The 50th anniversary of Humanae Vitae has prompted discussion about its supposed failure. But since it was a response to the Sexual Revolution, perhaps we should discuss the success of unlimited sexual freedom. And the astonishing truth is that while limiting access to sex tends to increase enjoyment, unlimited sexual freedom has succeeded in making sex boring.
Endless joy was promised with the promise of endless sex, but with the ‘threat’ of pregnancy removed, so too were the natural limits that prevent a gourmet becoming a gourmand. With fertility’s natural end – children - removed, women were seen as permanently sexually available; their neutered fertility no longer equalised the power imbalance between male and female - everything rested on the fragility of ‘consent’, handing yet more power to the more powerful party.
Women had to sleep with a man to get a man, and in the face of this superabundance the quest for endless novelty led to evermore degrading sexual practices. With no need for marriage, there was no need for courtship and romance. Everybody seeks commitment, but nobody wants to commit. Sexual ‘freedom’ succeeded in brutalising human relations.

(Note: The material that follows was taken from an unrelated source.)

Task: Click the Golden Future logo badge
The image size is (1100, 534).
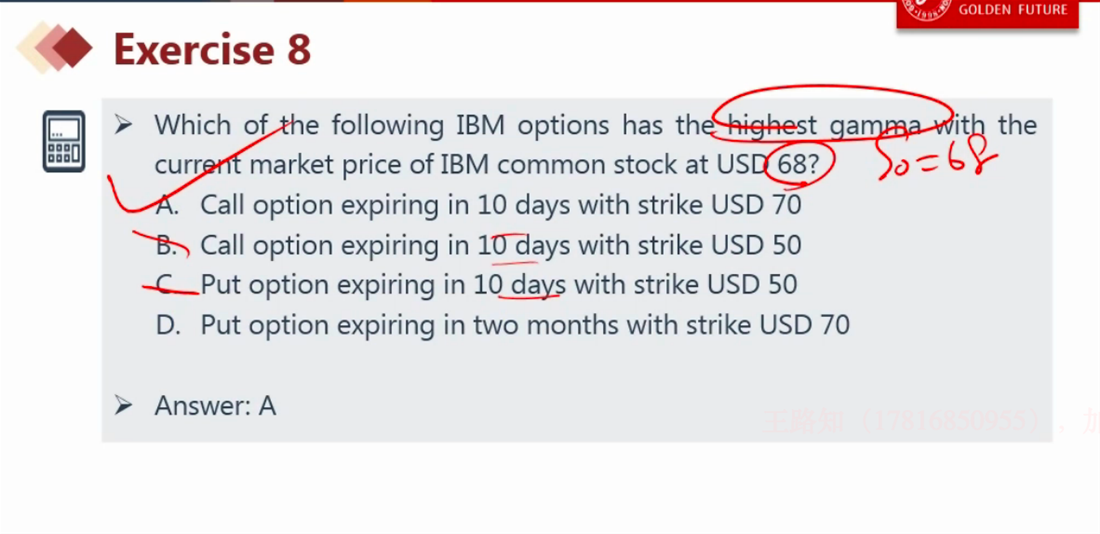Action: 987,13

Looking back on history from the other side of the Sexual Revolution, we wonder how our forebears could possibly have enjoyed sexual relations with the ‘threat’ of conception hanging over them like the sword of Damocles. Apparently they did, or we would not be here to judge them; best not to ask what judgement they would reach on the horrible outcomes of our ‘freedoms’.

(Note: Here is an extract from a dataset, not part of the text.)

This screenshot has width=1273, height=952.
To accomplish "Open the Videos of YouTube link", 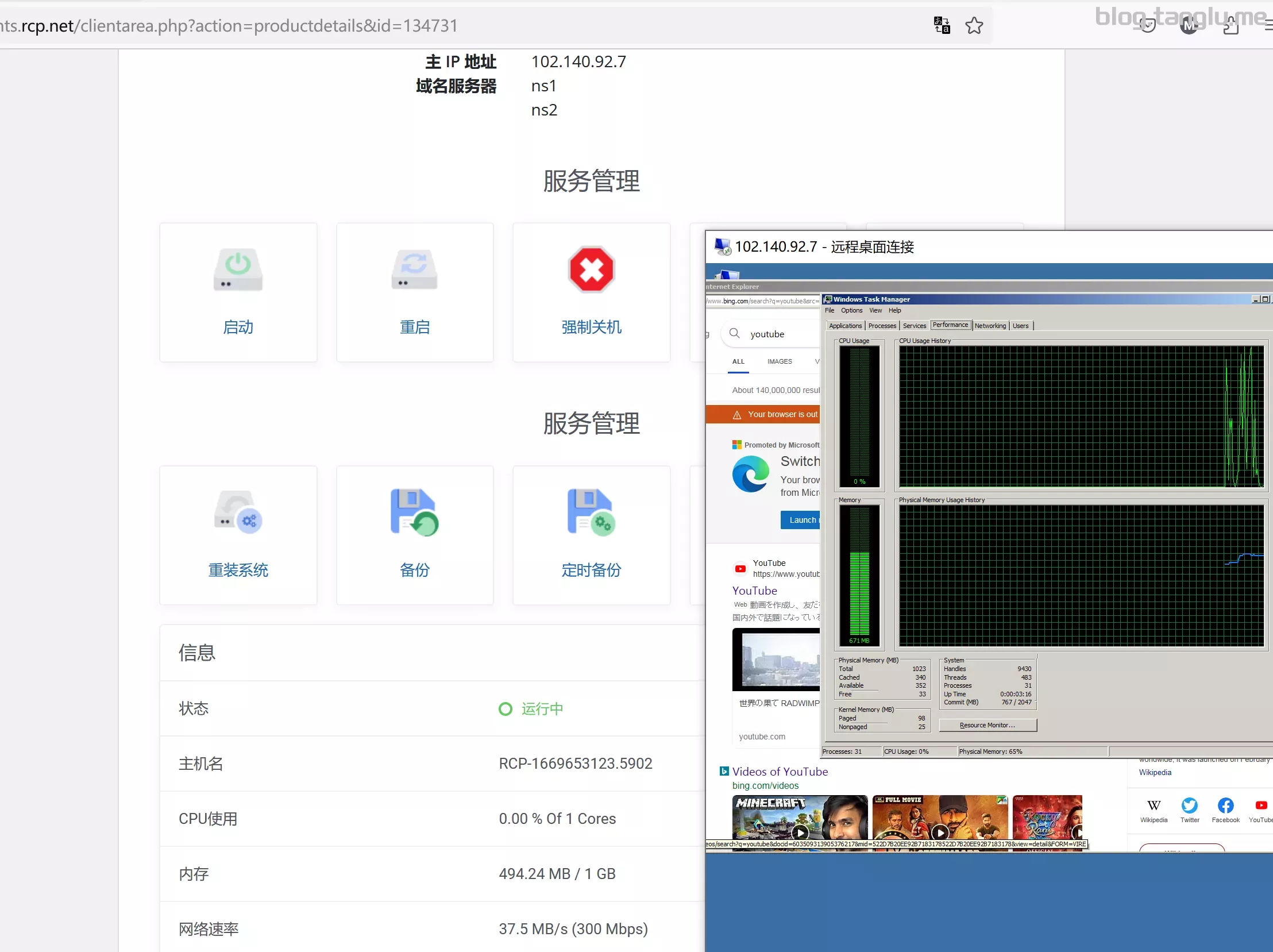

It is claimed that contraception can help ‘plan families’, but no one can plan another human being; even if they could, they would be destined for disappointment. Psychologists insist that children need unconditional love, therefore it is better to want the children we have, than to have the children we want; but the contraceptive mentality has transformed fertility from a gift from God or Nature into yet another source of grievance in the Age of Entitlement.
The Malthusians claimed that human beings are the problem when they are the solution to our problems; but after successive scare campaigns - the proliferation of the unfit, the Social Problem Group, overpopulation, desertification, the new Ice Age, global warming, climate change, welfare scroungers, the ‘ageing population’ - we now fear the robot revolution.
Pride asserts that some are more worthy than others and that we are justified in supporting population control to ensure that the less worthy die out; but robots have no purchasing power, and no new ideas. Doubtless we will get robots to build yet more robots, but they will never create human genius – only human beings can do that. Charles Babbage was one of four, Alfred Lord Tennyson one of 12; John Constable was one of six, William Wordsworth one of five; Charles Dickens was one of eight, as was Jane Austen. Out of a family of six, three Brontë sisters achieved fame. Mrs Gaskell, the youngest of eight, had six children; Elizabeth Fry, one of 13, had 11. Parson Malthus, the father of the overpopulation scare, was a seventh child but had only two, whereas Charles Darwin, the fifth of sixth children, believed that Nature selected the best from super-abundance and had ten.
We have sought freedom and become imprisoned by our own egos; we have devalued the unborn only to succeed in devaluing ourselves; we have seized the present moment and sacrificed all our future moments.
Critics say that Humanae Vitae ‘failed to keep up’ with the times, but its relevance grows with every passing year; in reality ‘the times’ have failed to keep up with Humanae Vitae.